__Problem to work on__:
The output should be identical to the entries that follow.

__Excerpted records__:
········

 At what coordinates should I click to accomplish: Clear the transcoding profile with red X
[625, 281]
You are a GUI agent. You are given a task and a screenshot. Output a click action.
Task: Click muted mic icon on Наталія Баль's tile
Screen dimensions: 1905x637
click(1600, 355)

········

__Problem solution__:
 At what coordinates should I click to accomplish: Clear the transcoding profile with red X
[625, 281]
You are a GUI agent. You are given a task and a screenshot. Output a click action.
Task: Click muted mic icon on Наталія Баль's tile
Screen dimensions: 1905x637
click(1600, 355)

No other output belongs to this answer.